— WHAT YOU NEED TO DO —
Please copy exactly the lines from the first in the records through the line that contains "This screenshot has height=528, width=1295.", but not the pictures.

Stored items
▼

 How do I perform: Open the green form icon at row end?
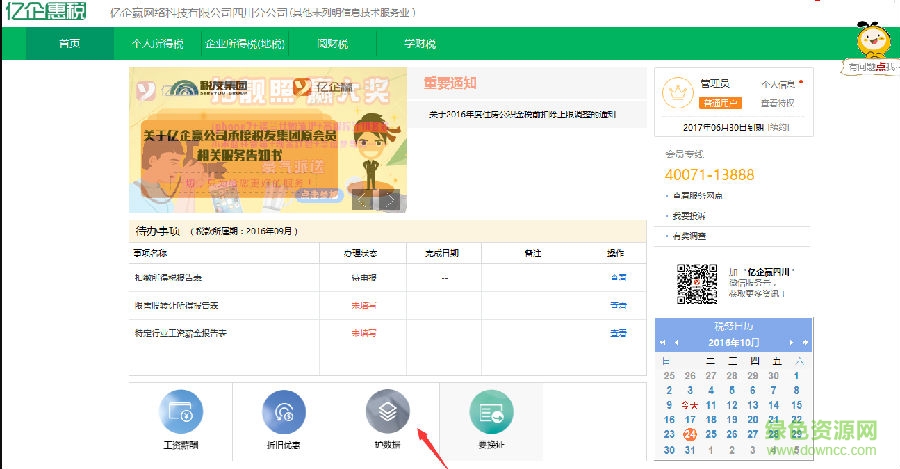tap(491, 411)
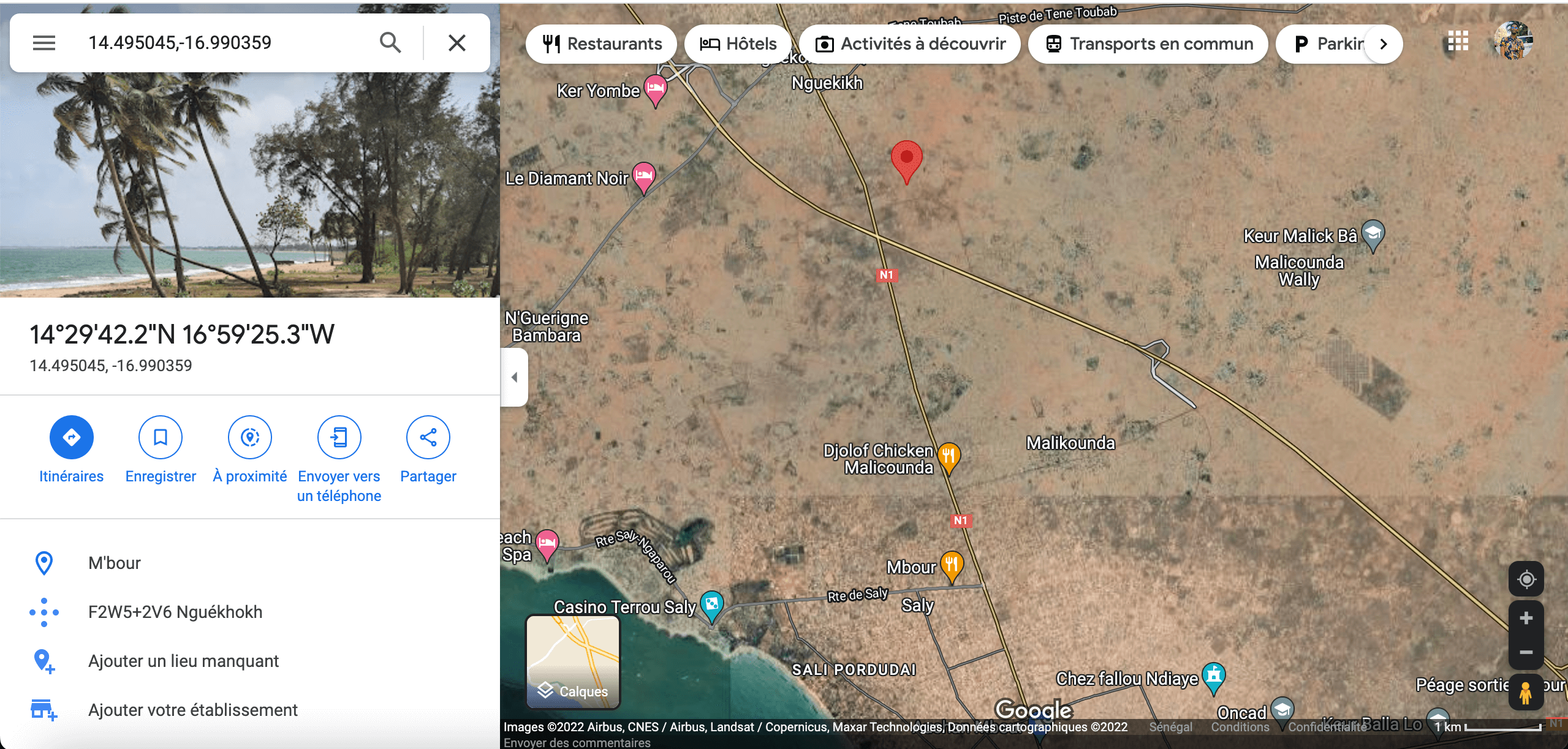Toggle the Calques layers thumbnail
This screenshot has width=1568, height=749.
tap(574, 661)
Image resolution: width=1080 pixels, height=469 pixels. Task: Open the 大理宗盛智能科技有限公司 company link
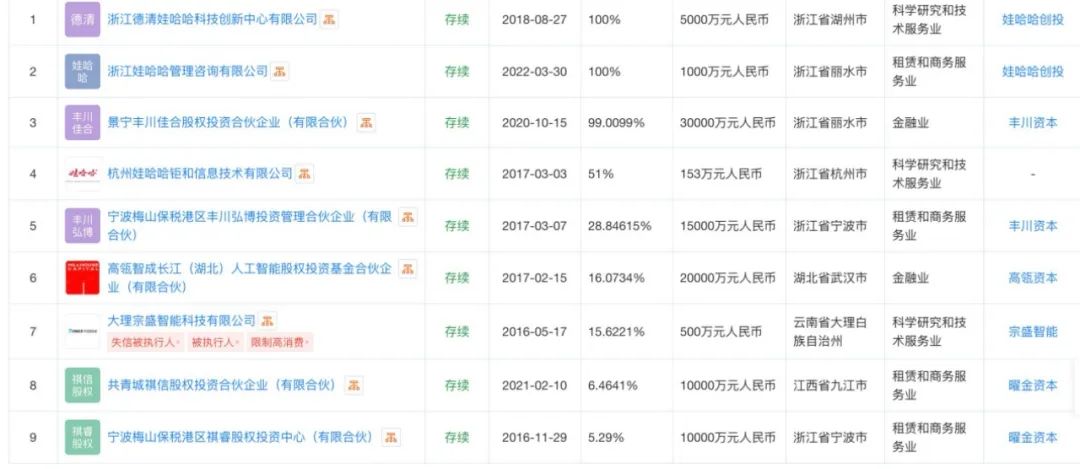[181, 320]
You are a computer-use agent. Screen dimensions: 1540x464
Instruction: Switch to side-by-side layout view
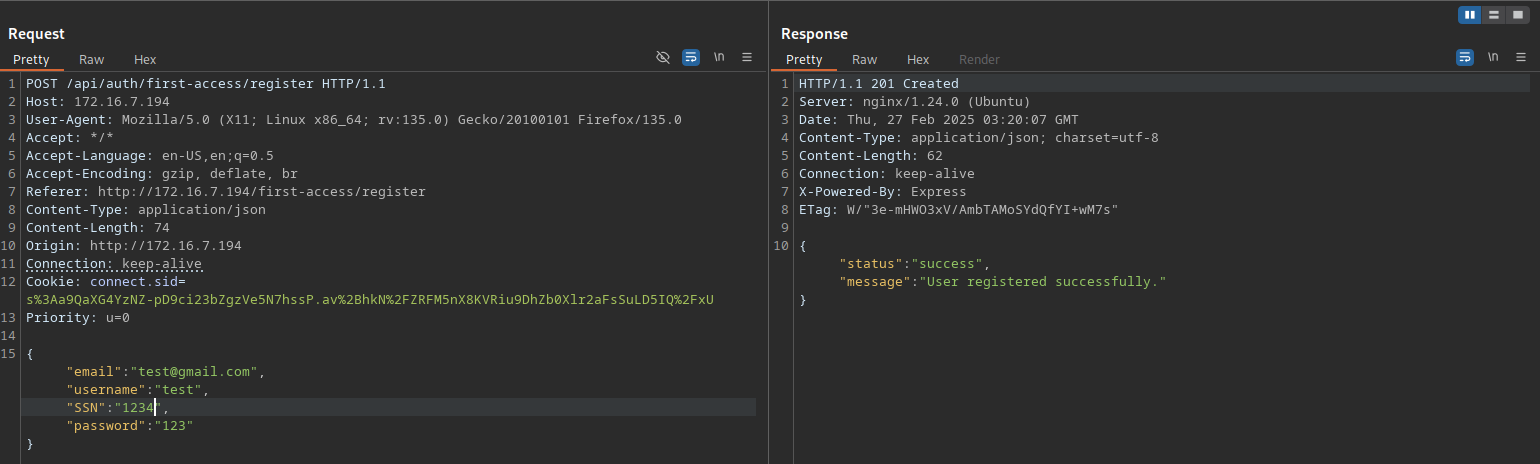1470,15
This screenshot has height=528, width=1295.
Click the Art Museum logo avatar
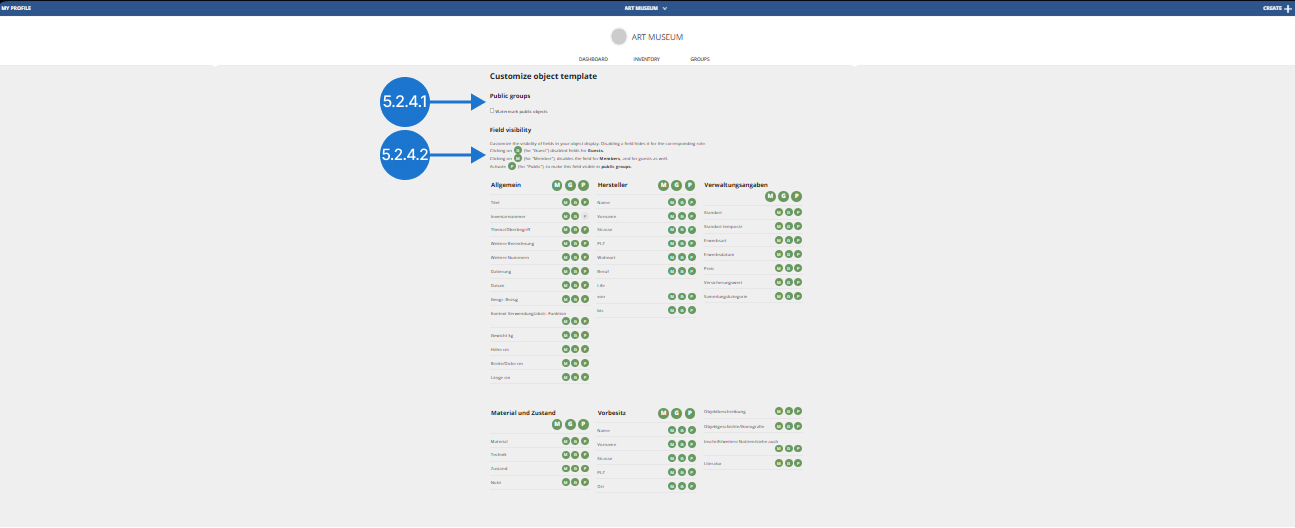619,37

▲

— SOLUTION TO THIS TASK —
 How do I perform: Open the green form icon at row end?
tap(491, 411)
Toggle the Calques layers thumbnail
This screenshot has width=1568, height=749.
tap(574, 661)
Image resolution: width=1080 pixels, height=469 pixels. Task: Open the 大理宗盛智能科技有限公司 company link
[181, 320]
You are a computer-use agent. Screen dimensions: 1540x464
Instruction: Switch to side-by-side layout view
1470,15
This screenshot has height=528, width=1295.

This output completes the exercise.